Widok
Łańcuchowa piła motorowa a normy hałasu .
Czy koło Was też "kulturalni" sąsiedzi przygotowują opał do kominka ? I piłują całe dnie ? W cywilizowanych krajach na osiedlach nie wolno używać narzędzi spalinowych jeżeli przekraczają natężenie hałasu 55 decybeli . W Polsce obowiązuje norma hałasu w dzień która nie może być przekraczana . U mnie jak burak piłuje mam 80 decybeli na tarasie . I co z takim kutafonem zrobić ? ;-)
Niestety w tej okolicy to chyba ludzie lubią hałas. Piły, quady, szczekające 24h/dobę psy. Nie ma kompletnie kultury i szacunku wobec sąsiadów. Kiedyś przynajmniej nie ruszało się piły w niedzielę, ze względu na kościół, teraz coraz mniej osób chodzi do kościoła to im nawet nie robi różnicy jaki to dzień.
Dziękuję wszystkim którzy się wypowiedzieli, Wygrałem zakład, właśnie na takie odpowiedzi stawiałem . Bingo !!! Moje obserwacje, kto mieszka wokół były słuszne. Nie dziwmy się więc tym hałasującym, imprezującym, smrodzącym z komina, stawiającym samochody tak, że wszyscy wokół mają problem jak przejechać , rozwalającym istniejące drogi bo przecież "się budują " , i robiącym wiele, wiele innych rzeczy utrudniający życie innym . Bo to ci "inni" powinni się do nich dostosować ;-);-)
Jeżeli sąsiad musi raz w roku pociąc drewno w normalnych godzinach to naprawdę zagryzę zeby, bo może sam będę musiał kiedyś zrobić trochę hałasu na podobne czynności. Osobiście uważam, że wykonywanie takich prac w ciągu tygodnia i w sobotę nie wiem do godzin popołudniowych jest jakoś tam akceptowalne - oczywiście jeżeli są to pojedyńcze dni a nie, że sąsiad sobie interes rąbania drewna otworzył mi pod płotem.. Jeżeli ktoś notorycznie zakłoca spokój hałasem, czy dymi śmieciami albo gna motorem po drogach to jest po prostu burakiem.
______________________________
__POLECENIE 1__: Wypisz z dyskusji o hałasie wszystkie źródła hałasu wymienione w zdaniu, które następuje po słowach „Niestety w tej okolicy to chyba ludzie lubią hałas”.
__POLECENIE 2__: Przepisz z dyskusji o hałasie fragment między „Czy koło Was” a „zrobić ? ;-)”, łącznie z tymi słowami.

__ZAPISANE DANE__:
______________________________
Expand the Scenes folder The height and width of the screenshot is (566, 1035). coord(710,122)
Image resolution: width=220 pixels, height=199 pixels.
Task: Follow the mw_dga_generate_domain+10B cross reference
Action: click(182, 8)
______________________________
__ROZWIĄZANIE 1__: Piły, quady, szczekające 24h/dobę psy.

__ROZWIĄZANIE 2__:
Czy koło Was też "kulturalni" sąsiedzi przygotowują opał do kominka ? I piłują całe dnie ? W cywilizowanych krajach na osiedlach nie wolno używać narzędzi spalinowych jeżeli przekraczają natężenie hałasu 55 decybeli . W Polsce obowiązuje norma hałasu w dzień która nie może być przekraczana . U mnie jak burak piłuje mam 80 decybeli na tarasie . I co z takim kutafonem zrobić ? ;-)